When the time comes that all three kiddos are tucked into their beds, I can’t help but feel a giant sigh of relief. Knowing that we have survived another day, everyone relatively unscathed (that is if you don’t count Noah’s tumble down a flight of stairs and the demise of a very admired Bulls sweatshirt – perspective!!!), it is a huge feeling of success. Even more so when I’m running a solo ship.
I didn’t quite realize when I signed up for Adam’s new job being a bi-state commute, that it would also mean frequent business trips to California. As if it wasn’t painful enough – him leaving a job that was a two minute commute for an hour and a half commute. Now he also goes away about every six weeks.
Don’t worry, everything is under control. NOT!!!!

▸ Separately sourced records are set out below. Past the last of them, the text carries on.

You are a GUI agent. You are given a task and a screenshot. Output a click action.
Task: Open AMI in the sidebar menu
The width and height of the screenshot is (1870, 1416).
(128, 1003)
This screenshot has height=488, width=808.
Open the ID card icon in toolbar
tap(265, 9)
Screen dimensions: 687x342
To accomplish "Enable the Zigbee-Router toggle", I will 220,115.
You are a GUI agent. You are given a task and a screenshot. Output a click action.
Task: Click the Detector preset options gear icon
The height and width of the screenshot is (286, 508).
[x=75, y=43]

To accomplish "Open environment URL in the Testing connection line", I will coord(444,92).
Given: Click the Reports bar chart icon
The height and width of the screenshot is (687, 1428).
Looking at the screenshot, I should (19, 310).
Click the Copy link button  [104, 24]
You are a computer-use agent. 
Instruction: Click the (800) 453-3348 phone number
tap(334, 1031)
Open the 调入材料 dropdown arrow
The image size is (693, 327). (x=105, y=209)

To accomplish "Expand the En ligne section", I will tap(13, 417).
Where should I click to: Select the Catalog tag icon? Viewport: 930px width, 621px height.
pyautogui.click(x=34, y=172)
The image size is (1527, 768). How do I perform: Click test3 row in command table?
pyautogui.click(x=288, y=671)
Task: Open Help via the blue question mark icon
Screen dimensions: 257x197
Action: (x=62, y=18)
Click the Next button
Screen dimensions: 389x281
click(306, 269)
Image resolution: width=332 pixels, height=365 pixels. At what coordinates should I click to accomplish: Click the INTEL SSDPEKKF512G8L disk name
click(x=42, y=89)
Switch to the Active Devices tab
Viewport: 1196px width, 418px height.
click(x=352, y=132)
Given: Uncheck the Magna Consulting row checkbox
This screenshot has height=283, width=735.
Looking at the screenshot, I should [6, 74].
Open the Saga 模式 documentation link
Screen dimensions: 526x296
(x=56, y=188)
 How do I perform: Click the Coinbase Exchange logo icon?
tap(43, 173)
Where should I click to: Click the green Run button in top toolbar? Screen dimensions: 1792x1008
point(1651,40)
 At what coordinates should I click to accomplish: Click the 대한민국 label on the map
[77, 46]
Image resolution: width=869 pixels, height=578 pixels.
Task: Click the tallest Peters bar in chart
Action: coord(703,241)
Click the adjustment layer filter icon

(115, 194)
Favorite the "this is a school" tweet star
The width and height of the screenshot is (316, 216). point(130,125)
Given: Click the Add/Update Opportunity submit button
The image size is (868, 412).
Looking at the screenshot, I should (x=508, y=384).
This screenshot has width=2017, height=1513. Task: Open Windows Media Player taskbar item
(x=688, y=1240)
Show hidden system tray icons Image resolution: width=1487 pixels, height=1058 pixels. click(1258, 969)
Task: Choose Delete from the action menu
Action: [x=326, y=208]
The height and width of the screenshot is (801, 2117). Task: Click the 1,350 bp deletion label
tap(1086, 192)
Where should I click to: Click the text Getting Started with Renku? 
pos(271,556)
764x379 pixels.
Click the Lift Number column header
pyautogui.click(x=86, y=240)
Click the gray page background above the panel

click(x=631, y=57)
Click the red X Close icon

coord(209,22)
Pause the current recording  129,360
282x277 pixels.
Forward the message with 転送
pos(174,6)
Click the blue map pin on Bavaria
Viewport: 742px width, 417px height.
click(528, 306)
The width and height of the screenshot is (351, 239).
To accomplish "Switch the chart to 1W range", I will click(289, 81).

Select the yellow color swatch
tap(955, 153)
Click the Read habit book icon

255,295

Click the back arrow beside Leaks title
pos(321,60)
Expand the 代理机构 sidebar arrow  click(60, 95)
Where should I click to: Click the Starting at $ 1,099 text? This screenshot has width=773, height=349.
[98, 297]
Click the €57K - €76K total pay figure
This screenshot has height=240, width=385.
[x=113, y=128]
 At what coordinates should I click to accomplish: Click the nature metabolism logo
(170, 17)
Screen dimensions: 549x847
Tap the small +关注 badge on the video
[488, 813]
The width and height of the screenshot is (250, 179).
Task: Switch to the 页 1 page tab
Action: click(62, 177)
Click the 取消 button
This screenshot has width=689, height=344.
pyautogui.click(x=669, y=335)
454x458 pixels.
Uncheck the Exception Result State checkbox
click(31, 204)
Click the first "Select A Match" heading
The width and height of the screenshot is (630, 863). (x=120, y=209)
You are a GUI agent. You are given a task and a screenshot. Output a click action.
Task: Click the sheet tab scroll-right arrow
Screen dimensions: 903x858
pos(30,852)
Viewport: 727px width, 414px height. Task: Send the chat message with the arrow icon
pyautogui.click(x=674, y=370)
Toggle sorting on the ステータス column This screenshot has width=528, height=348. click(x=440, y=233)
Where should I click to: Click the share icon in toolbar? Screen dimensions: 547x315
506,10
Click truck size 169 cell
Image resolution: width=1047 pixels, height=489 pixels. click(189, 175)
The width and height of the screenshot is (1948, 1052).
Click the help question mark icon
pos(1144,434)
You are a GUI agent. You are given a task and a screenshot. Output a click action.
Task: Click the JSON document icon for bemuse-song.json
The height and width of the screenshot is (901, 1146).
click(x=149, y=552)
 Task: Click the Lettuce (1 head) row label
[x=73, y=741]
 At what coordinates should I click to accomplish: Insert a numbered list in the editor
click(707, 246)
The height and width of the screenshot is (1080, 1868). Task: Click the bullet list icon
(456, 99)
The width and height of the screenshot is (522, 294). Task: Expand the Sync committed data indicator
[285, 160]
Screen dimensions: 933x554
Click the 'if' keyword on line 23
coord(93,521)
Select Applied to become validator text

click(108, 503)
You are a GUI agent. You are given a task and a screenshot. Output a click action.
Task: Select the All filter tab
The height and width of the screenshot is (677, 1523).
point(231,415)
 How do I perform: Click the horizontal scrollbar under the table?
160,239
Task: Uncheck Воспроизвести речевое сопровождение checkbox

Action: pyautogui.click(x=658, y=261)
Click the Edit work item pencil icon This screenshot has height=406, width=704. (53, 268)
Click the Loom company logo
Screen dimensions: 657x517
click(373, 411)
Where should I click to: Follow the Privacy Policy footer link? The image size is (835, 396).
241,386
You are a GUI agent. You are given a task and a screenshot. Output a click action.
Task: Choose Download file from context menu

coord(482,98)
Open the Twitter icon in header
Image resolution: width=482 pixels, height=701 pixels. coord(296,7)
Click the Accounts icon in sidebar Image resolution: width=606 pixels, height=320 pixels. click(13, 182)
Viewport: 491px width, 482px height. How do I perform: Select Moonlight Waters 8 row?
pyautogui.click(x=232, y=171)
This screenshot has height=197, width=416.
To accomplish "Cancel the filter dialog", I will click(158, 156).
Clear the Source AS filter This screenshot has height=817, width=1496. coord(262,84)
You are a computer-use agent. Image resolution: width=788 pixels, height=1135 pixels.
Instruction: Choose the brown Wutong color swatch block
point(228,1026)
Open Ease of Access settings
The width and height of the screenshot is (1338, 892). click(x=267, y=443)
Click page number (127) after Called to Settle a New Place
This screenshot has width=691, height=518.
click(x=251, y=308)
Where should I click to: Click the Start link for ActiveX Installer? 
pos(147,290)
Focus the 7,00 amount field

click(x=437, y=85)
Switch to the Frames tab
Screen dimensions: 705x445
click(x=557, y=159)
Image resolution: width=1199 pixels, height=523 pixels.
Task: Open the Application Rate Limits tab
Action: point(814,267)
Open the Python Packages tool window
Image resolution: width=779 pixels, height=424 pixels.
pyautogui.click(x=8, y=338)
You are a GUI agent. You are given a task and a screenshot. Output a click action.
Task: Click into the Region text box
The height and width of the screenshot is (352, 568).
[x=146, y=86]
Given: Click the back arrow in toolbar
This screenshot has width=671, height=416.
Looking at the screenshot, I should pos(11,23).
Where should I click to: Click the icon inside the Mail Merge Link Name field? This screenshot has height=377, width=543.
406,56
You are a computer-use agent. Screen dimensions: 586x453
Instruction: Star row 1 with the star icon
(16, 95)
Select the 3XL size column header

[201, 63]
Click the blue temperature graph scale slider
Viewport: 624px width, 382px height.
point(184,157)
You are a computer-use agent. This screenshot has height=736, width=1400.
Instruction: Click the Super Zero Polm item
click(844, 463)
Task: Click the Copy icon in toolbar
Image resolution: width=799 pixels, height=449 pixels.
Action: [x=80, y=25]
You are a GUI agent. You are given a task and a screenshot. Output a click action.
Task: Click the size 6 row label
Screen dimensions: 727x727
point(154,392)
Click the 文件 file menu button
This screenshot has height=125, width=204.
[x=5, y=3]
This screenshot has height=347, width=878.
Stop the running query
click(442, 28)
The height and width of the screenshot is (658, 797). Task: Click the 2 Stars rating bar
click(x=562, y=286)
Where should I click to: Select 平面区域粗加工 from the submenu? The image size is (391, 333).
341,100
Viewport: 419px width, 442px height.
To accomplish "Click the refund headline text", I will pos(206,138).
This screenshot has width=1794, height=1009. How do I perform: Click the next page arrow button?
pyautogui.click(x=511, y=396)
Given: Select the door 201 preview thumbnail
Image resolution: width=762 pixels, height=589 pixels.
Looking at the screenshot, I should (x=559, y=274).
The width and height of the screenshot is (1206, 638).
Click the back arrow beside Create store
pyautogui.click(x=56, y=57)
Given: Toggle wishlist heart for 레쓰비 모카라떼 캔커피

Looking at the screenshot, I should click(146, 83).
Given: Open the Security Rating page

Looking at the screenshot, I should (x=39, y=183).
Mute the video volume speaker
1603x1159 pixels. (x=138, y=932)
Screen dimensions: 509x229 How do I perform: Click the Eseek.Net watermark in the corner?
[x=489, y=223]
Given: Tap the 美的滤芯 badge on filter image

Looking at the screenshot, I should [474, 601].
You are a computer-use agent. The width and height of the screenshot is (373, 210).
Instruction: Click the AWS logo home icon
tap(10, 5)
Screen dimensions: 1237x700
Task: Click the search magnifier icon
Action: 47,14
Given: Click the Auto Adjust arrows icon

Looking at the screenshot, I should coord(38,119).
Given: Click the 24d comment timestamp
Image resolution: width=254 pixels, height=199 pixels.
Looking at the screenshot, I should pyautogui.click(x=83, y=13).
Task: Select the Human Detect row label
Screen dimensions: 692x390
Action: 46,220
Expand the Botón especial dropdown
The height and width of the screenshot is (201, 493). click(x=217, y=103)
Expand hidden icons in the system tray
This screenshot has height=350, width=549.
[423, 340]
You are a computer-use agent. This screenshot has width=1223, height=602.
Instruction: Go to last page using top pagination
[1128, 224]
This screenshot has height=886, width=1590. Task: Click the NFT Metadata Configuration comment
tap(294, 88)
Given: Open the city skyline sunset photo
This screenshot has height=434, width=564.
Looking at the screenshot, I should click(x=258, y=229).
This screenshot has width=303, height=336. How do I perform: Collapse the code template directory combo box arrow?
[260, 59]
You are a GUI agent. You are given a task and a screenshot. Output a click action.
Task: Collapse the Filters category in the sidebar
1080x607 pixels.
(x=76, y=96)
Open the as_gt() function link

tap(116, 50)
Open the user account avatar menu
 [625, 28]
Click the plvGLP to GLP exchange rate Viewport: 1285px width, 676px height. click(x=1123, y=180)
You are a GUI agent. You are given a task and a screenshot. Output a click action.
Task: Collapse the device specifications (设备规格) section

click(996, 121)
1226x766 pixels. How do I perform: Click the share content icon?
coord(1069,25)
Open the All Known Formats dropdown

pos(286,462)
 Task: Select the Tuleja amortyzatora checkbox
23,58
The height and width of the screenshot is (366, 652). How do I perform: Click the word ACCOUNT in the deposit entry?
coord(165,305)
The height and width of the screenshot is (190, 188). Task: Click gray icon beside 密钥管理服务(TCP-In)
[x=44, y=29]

It’s already been a week full of vomit, polar vortex, frozen pipes, etc etc. I’d like to say it’s been unusually challenging but that would completely be a lie. Yes, children don’t puke every week. School doesn’t close every week…although it seems like it lately. It’s just a normal crazy week with a different slew of problems thrown into the mix to keep me on my toes.
Adam comes home tomorrow. At which time he will be beyond exhausted and beyond useless…minus the whole bringing home the cold hard cash part (which I sincerely appreciate in case this blog doesn’t adequately reflect that). I’m clearly not getting a break anytime soon – after all this is motherhood. So tonight I’m going to just sit back, raise a glass to myself who has successfully put three crazy people to sleep and survived the day. And then I’m gonna wake up again tomorrow and try to do it all over again. Wish me luck!